Omitting all images, give the entries that follow again exactly as they read.

---- Input

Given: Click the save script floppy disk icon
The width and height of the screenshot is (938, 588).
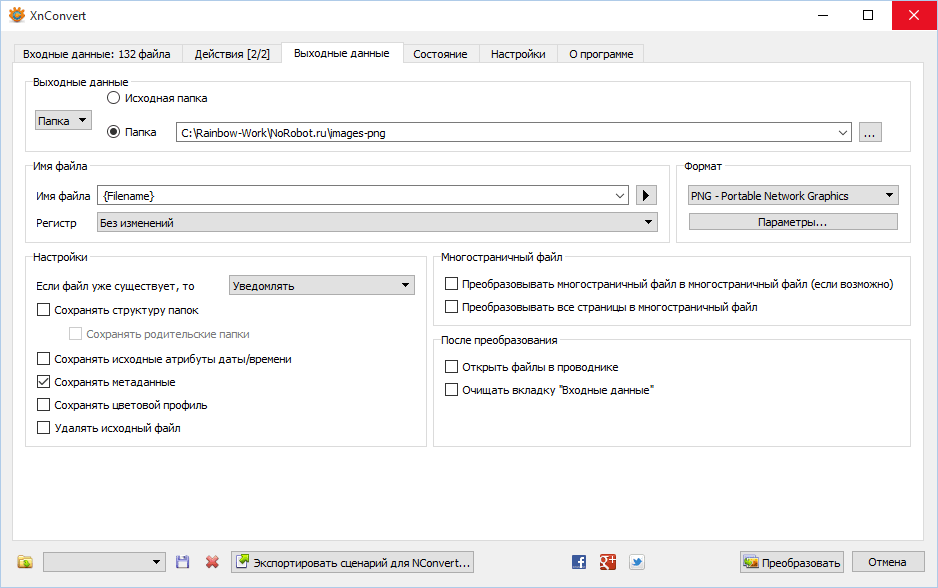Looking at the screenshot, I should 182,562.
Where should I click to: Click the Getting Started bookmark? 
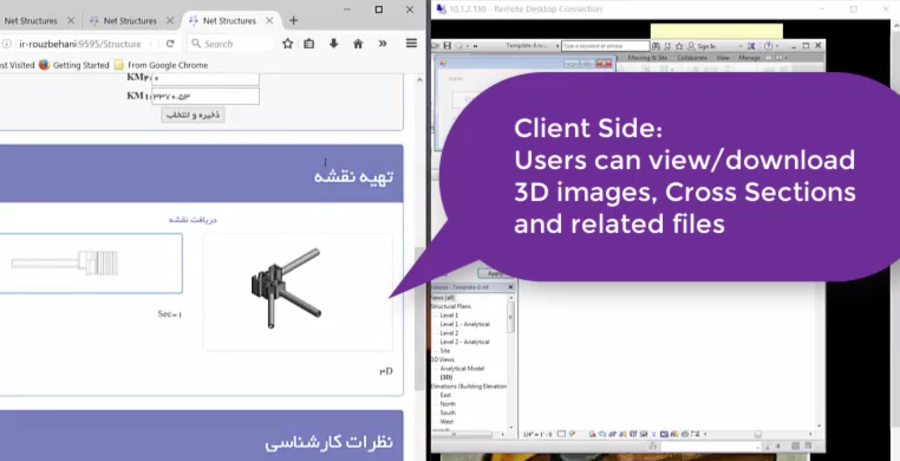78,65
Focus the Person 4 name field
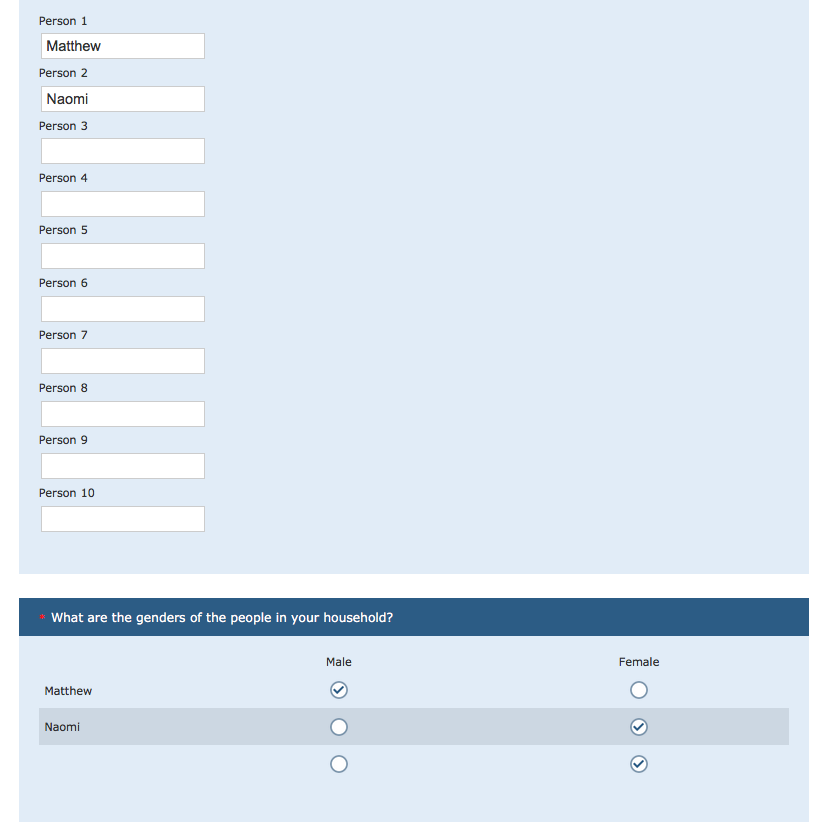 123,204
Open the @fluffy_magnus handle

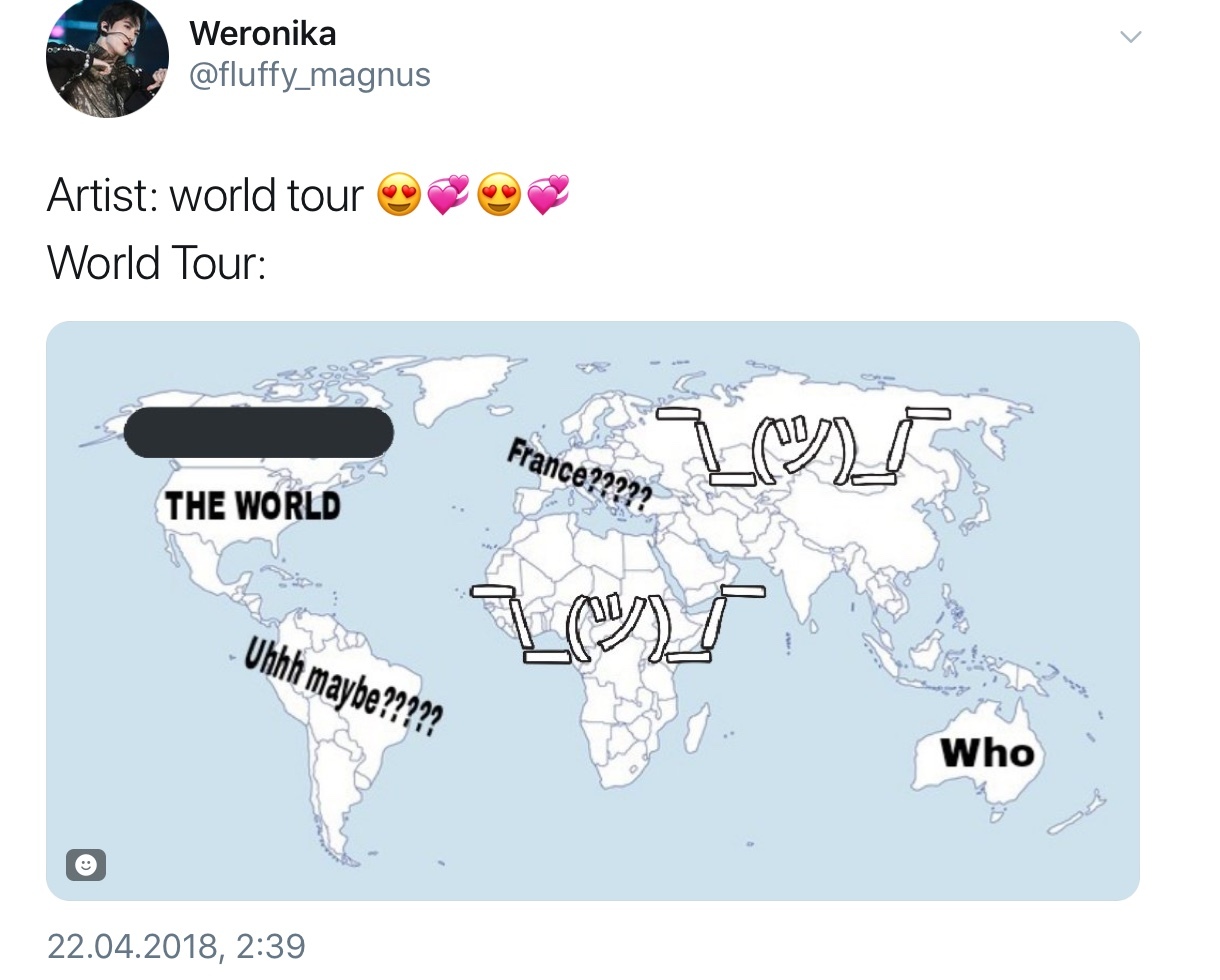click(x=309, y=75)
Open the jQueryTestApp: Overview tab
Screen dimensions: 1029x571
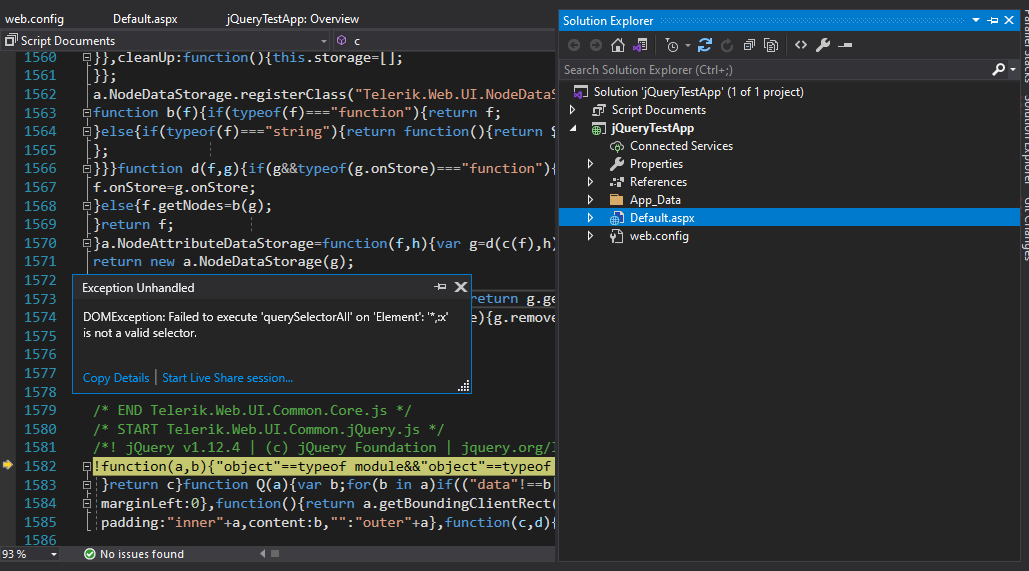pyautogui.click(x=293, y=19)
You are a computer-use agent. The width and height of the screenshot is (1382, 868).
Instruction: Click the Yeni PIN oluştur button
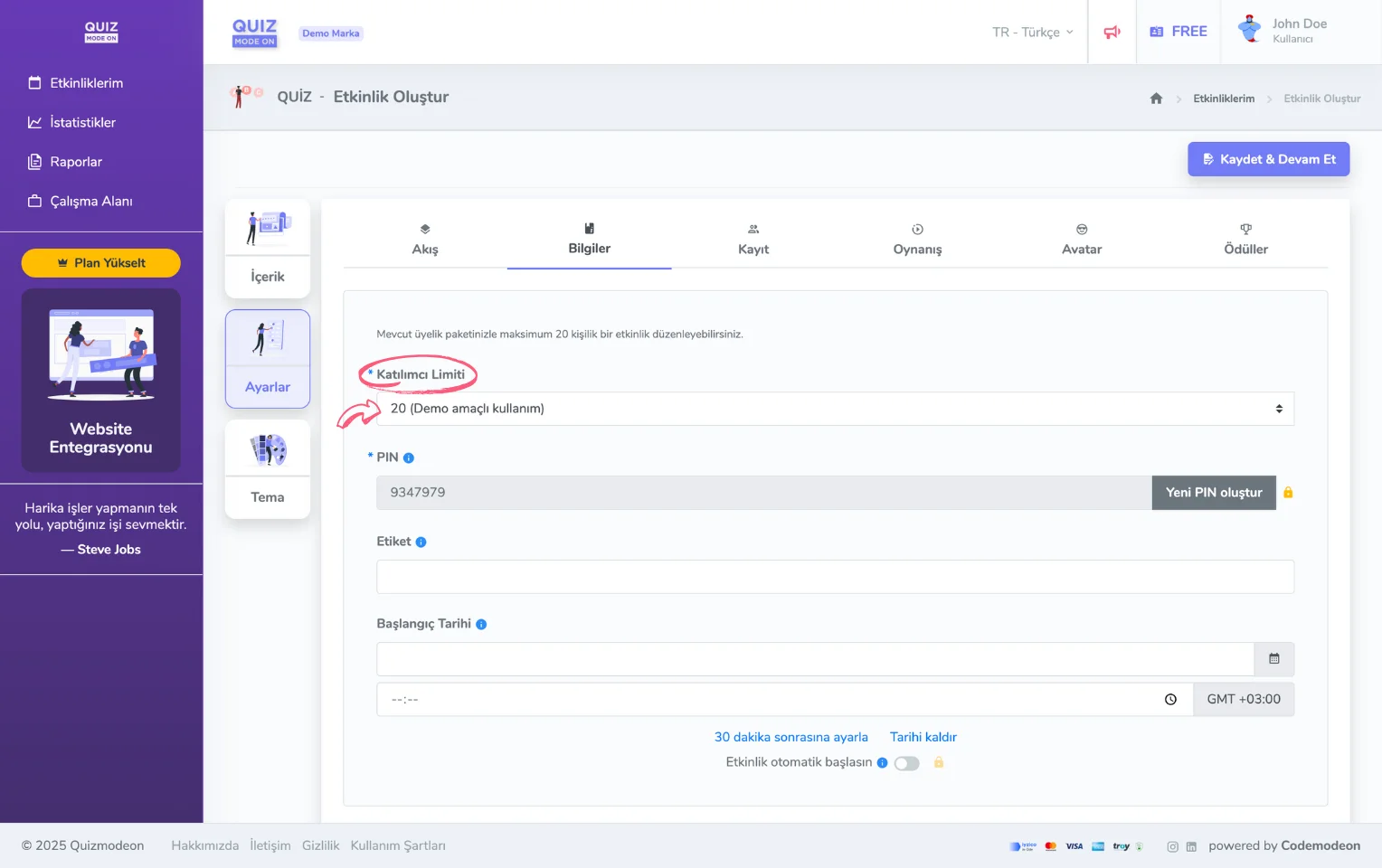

--------

● The completed task
Given: Click the save script floppy disk icon
The width and height of the screenshot is (938, 588).
Looking at the screenshot, I should 182,562.
Where should I click to: Click the Getting Started bookmark? 
78,65
Focus the Person 4 name field
 123,204
Open the @fluffy_magnus handle

click(x=309, y=75)
Open the jQueryTestApp: Overview tab
Screen dimensions: 1029x571
pyautogui.click(x=293, y=19)
You are a computer-use agent. The width and height of the screenshot is (1382, 868).
Instruction: Click the Yeni PIN oluştur button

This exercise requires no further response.